Interpreting error bars Do overlapping error bars mean that the difference between the groups is not significant? Not necessarily. Whether error bars overlap us not a foolproof way to judge significant differences, and should only be used as a rule of thumb as it depends on: - whether the sample sizes are equal - whether the error bars are showing standard deviation (SD), standard error (SEM) or 95% confidence intervals (CI) - Cannot draw a conclusion based on SD bars, overlapping SEM bars indicate P>0.05 and non overlapping 95% CI bars indicate P<0.05 - whether multiple comparisons are being performed - With multiple comparisons following an ANOVA, the significance level is normally higher to adjust for the family-wise error rate, but the error bars are graphed individually for each group, therefore cannot conclude anything from error bars when multiple comparisons have been used
Guidance to authors For statistical analyses: when statistical analyses have been performed, the following information should be provided: the name of the statistical test used (and statement of the normality of the data, for when the test is only appropriate for normal data), the n number for each analysis, the comparisons of interest, the alpha level and the actual P-value for each test (not merely P<0.05). It should be clear which statistical test was used to generate every P-value. Error bars on graphs should be clearly labeled, and it should be stated whether the number following the ± sign is a standard deviation or a standard error. The word ‘significant’ should only be used when referring to statistically significant results, and should be accompanied by the relevant P-value. Significance indicators should be used on graphs and tables, and should be described in the figure or table legend with it clear which groups are being compared.

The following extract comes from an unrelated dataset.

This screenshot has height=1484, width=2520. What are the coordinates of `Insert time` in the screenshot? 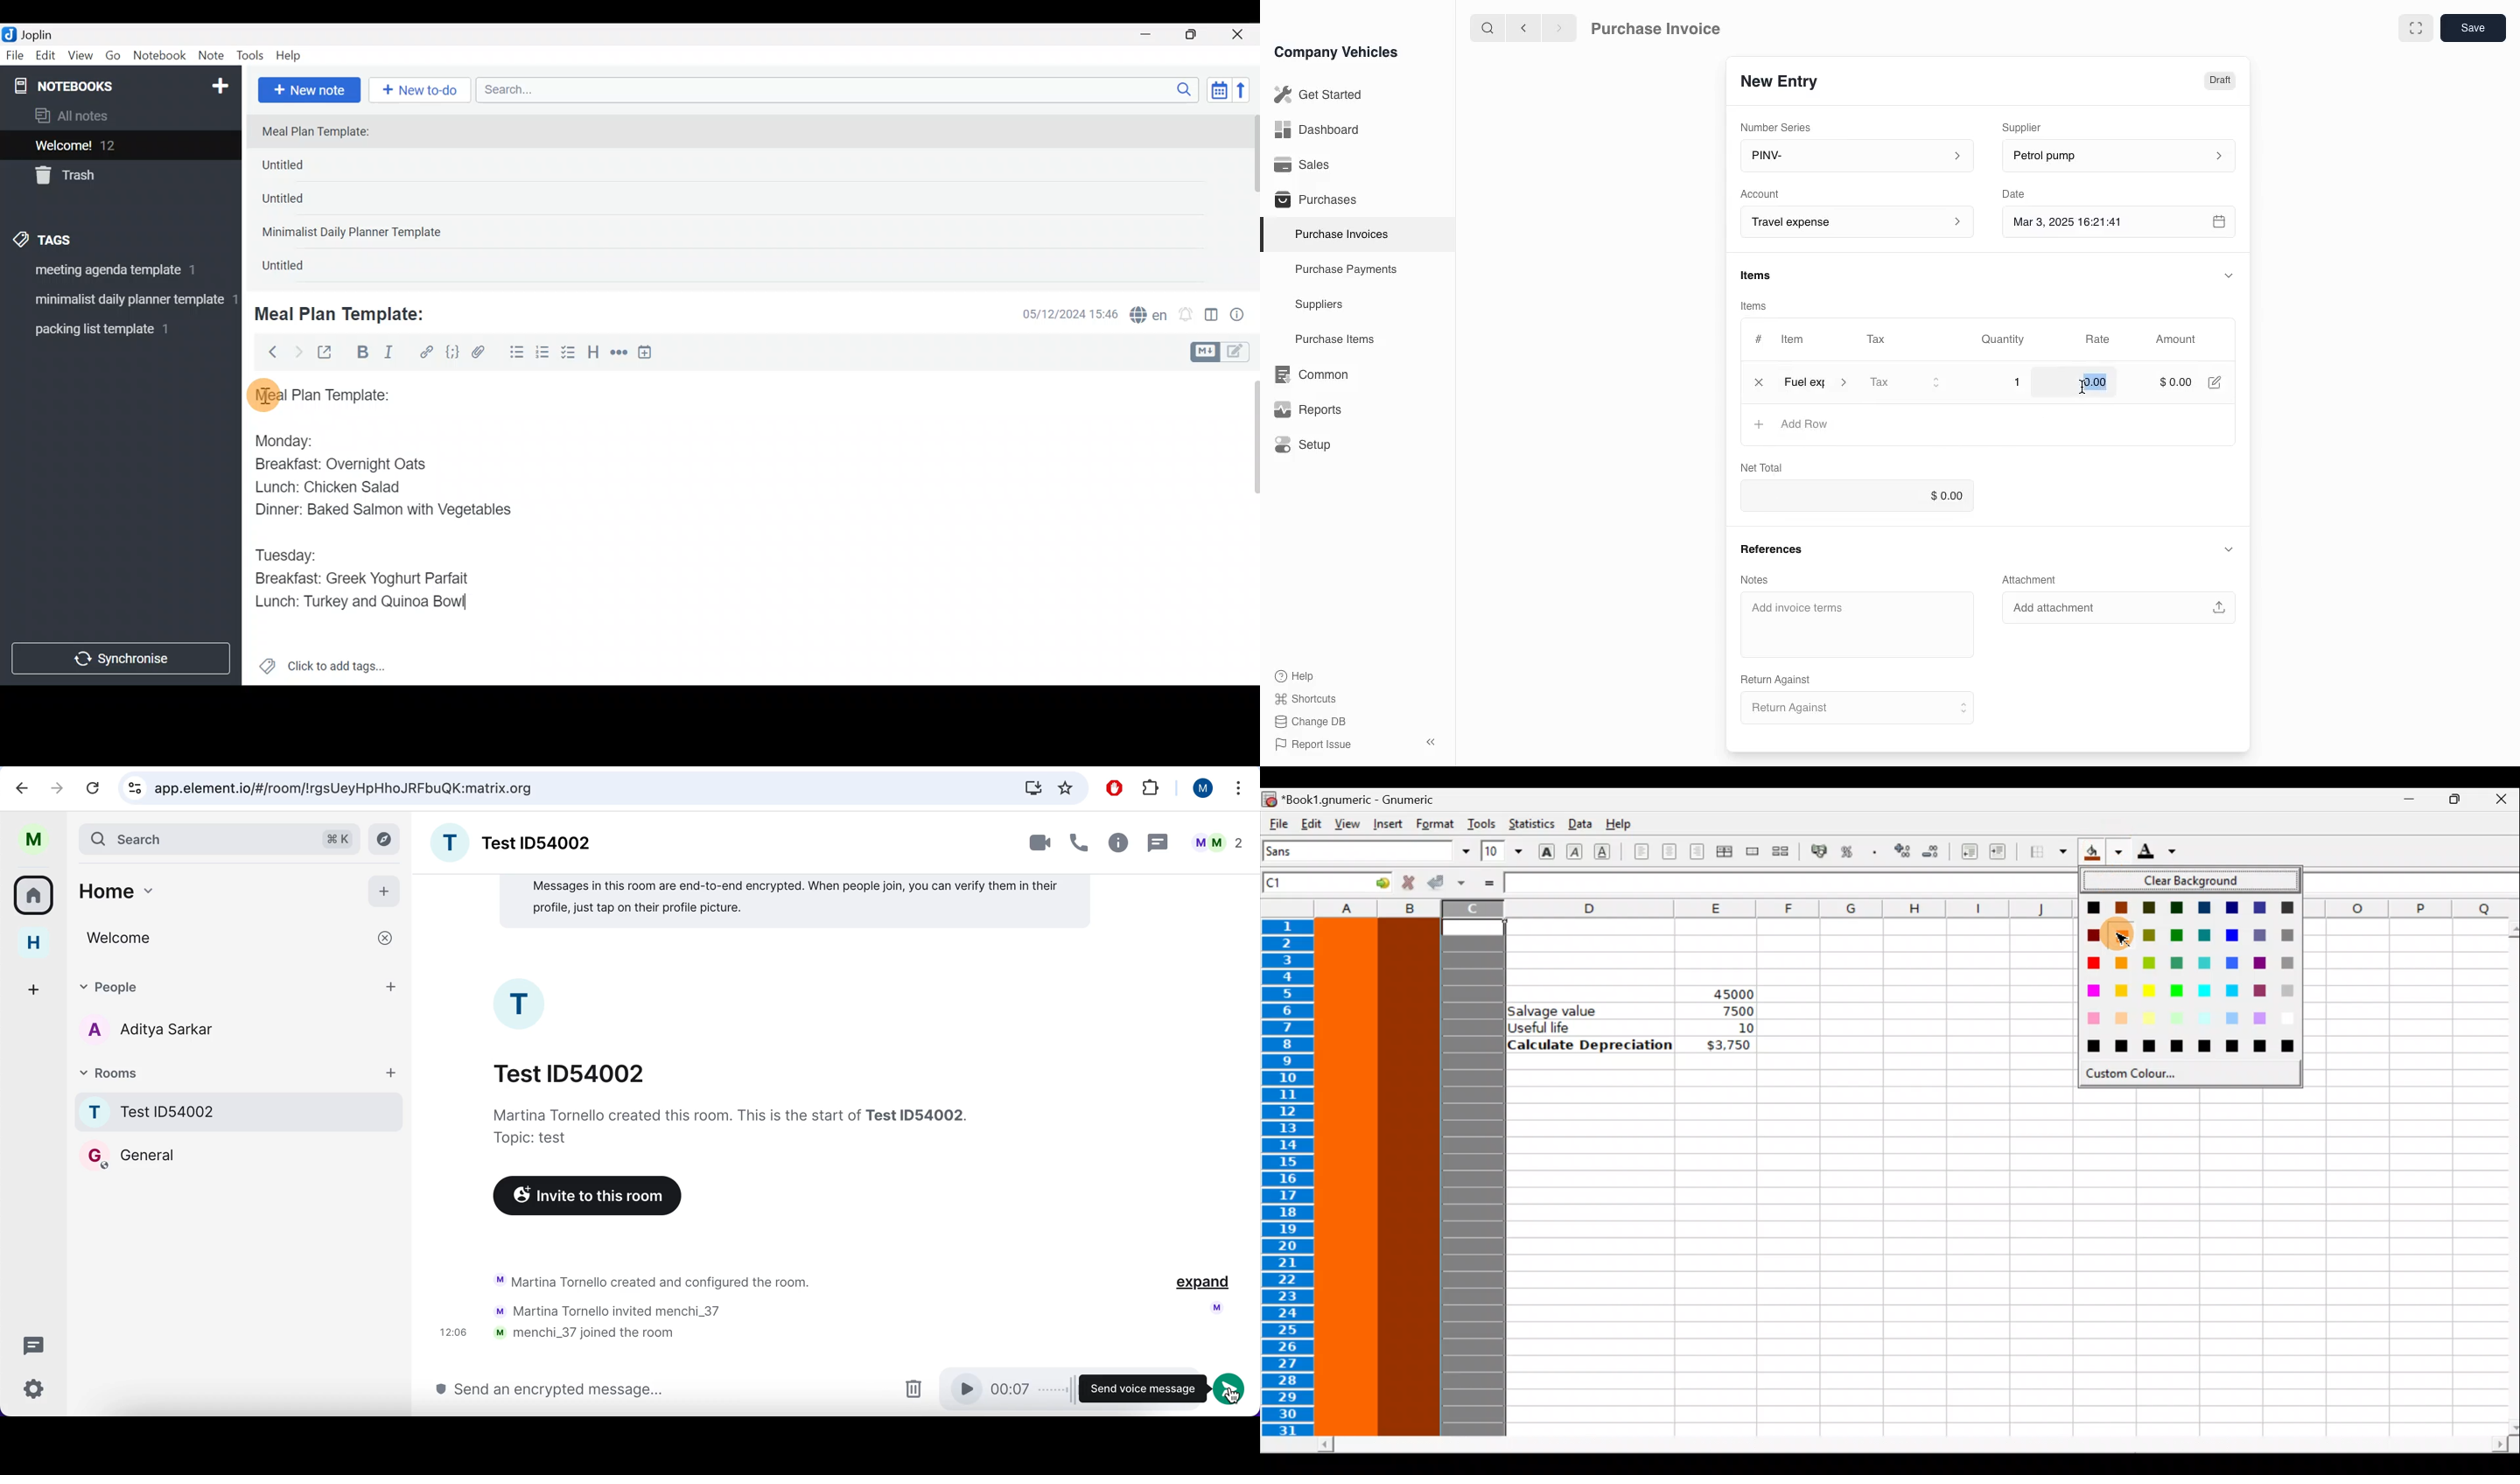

What to be looking out for: Authors should be stating the following: The software used for analysis – name, version and supplier Whether standard deviation or standard error of the mean is being presented Which statistical tests were performed: Are all the tests used stated? Are the tests appropriate? When parametric tests (e.g. t-test, ANOVA) have been used, have they tested for normality (bearing in mind sample size)? In many papers, they will have to perform different tests for different data sets, therefore which test was used for what should be clearly stated (and clear in the results/figure legends) What was the significance threshold they used What was the sample size Are actual P-values reported (not merely P<0.05)?